The importance of Afghan refugees in bolstering bilateral relations between the two countries cannot be overstated, Ajmal Alimzai, the Cultural Attache at the Embassy of Afghanistan has said.
“When one person comes from a society, they bring with them their culture, their food and their habits. This is very important. One thing that is good is that we have a lot of cultural similarities with each other,” Alimzai told National Herald on the sidelines of the first day celebrations of the Afghanistan-India Cultural Week at the Afghan Embassy in the Capital.
The three-day festival from Nov 29 through Dec 1, the first ever event of its kind, featured cultural shows, art exhibitions, lectures on culture and Afghan cuisine
The land-locked country has the dubious distinction of producing the most refugees in the world, due to years of war and insurgency. According to the United Nations Refugee Agency (UNHCR), nearly 11,000 Afghan refugees resided in India, as of 2016.
“The Indian people know about our clothes, our habits. They like our music, they like our food. And the Afghans like the Indian culture as well,” Alimzai said.

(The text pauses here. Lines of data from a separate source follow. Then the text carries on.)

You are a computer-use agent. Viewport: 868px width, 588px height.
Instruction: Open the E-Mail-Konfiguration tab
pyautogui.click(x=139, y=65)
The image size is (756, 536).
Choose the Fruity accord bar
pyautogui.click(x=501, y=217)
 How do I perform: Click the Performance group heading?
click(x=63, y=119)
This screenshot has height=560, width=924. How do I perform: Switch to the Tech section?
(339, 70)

The diplomat said that the bilateral relations between the two countries was based on people-to-people contacts, and that is where the Afghan refugees figured in the equation.
The cultural ambassador of Afghanistan stated that it was important for the younger generations of two countries to know about each other’s history. “Our youngsters should know how deep our cultural and historic bonds are,” he said.

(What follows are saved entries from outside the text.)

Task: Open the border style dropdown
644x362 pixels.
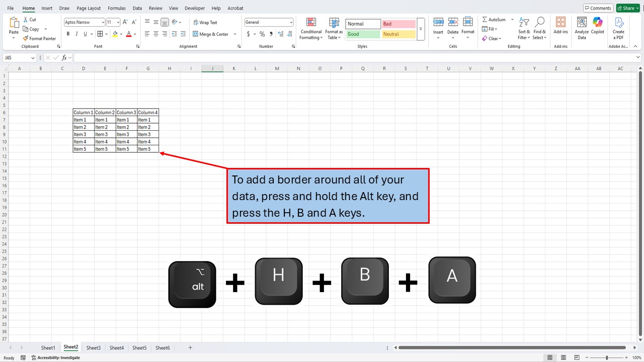Action: click(x=106, y=34)
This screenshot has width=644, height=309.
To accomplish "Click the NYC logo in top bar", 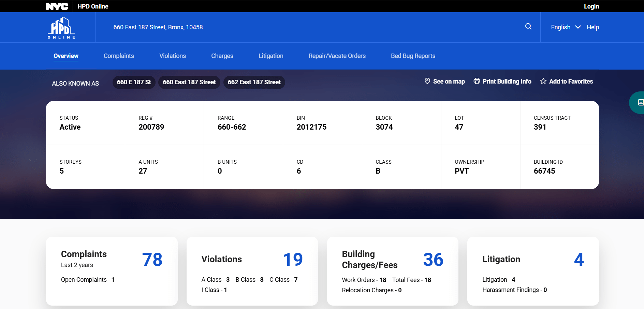I will [x=57, y=6].
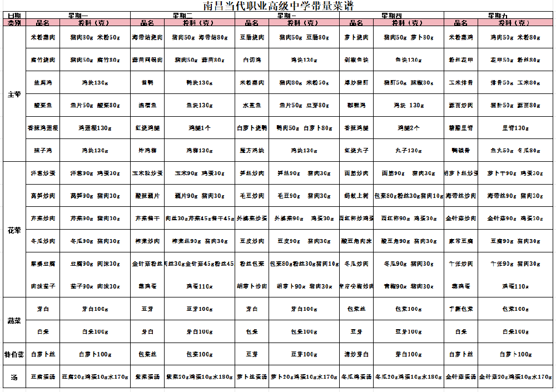The image size is (556, 392).
Task: Select the 花荤 category cell
Action: [14, 230]
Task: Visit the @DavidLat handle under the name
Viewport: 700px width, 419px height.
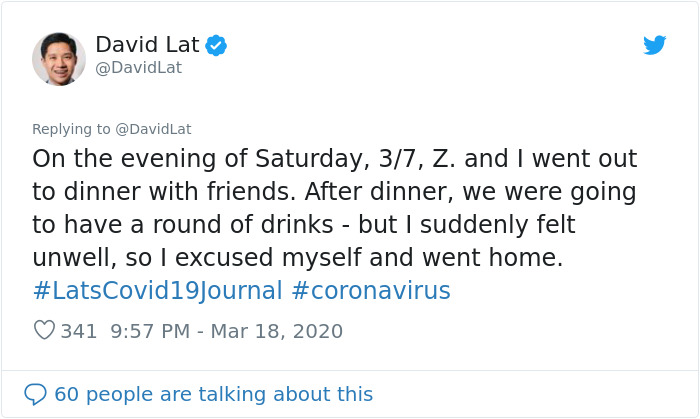Action: 138,68
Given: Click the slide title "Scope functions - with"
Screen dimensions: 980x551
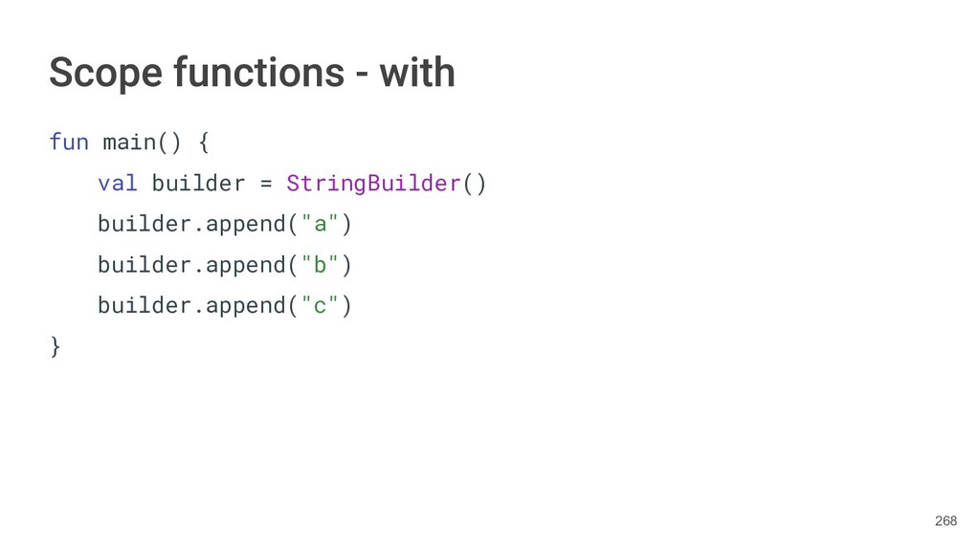Looking at the screenshot, I should (x=252, y=73).
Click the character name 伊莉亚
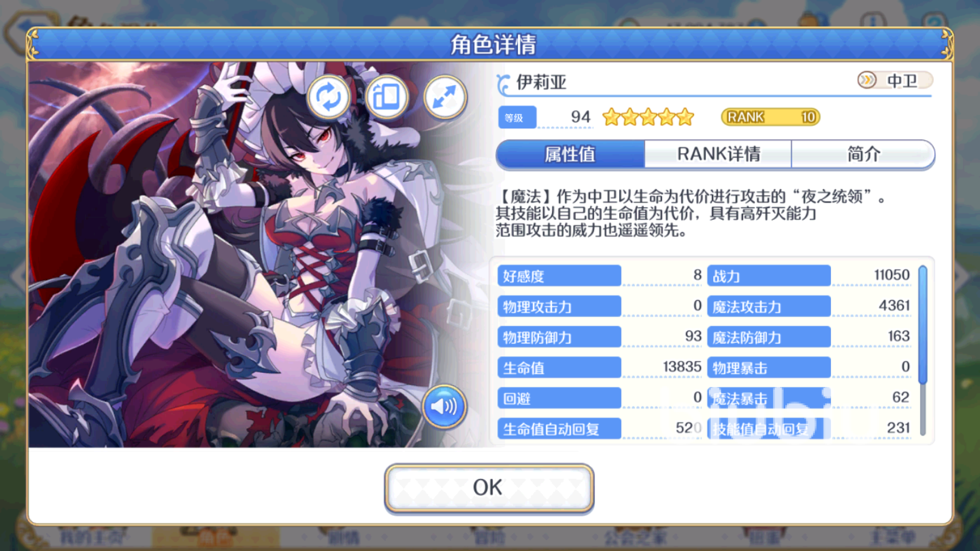 coord(541,82)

The Afghanistan-India Cultural Week was kicked off on November 29, with a conference on cultural between the nations over four different phases of history—traditional, medieval, modern and contemporary, held on the day.
Culture Minister Mahesh Sharma, also present at the inauguration, hailed Afghanistan’s society as tolerant and diverse during his address.
"The Gurudwaras and the two temples in Kabul itself are testament to tolerant and diverse society of Afghanistan", said Sharma.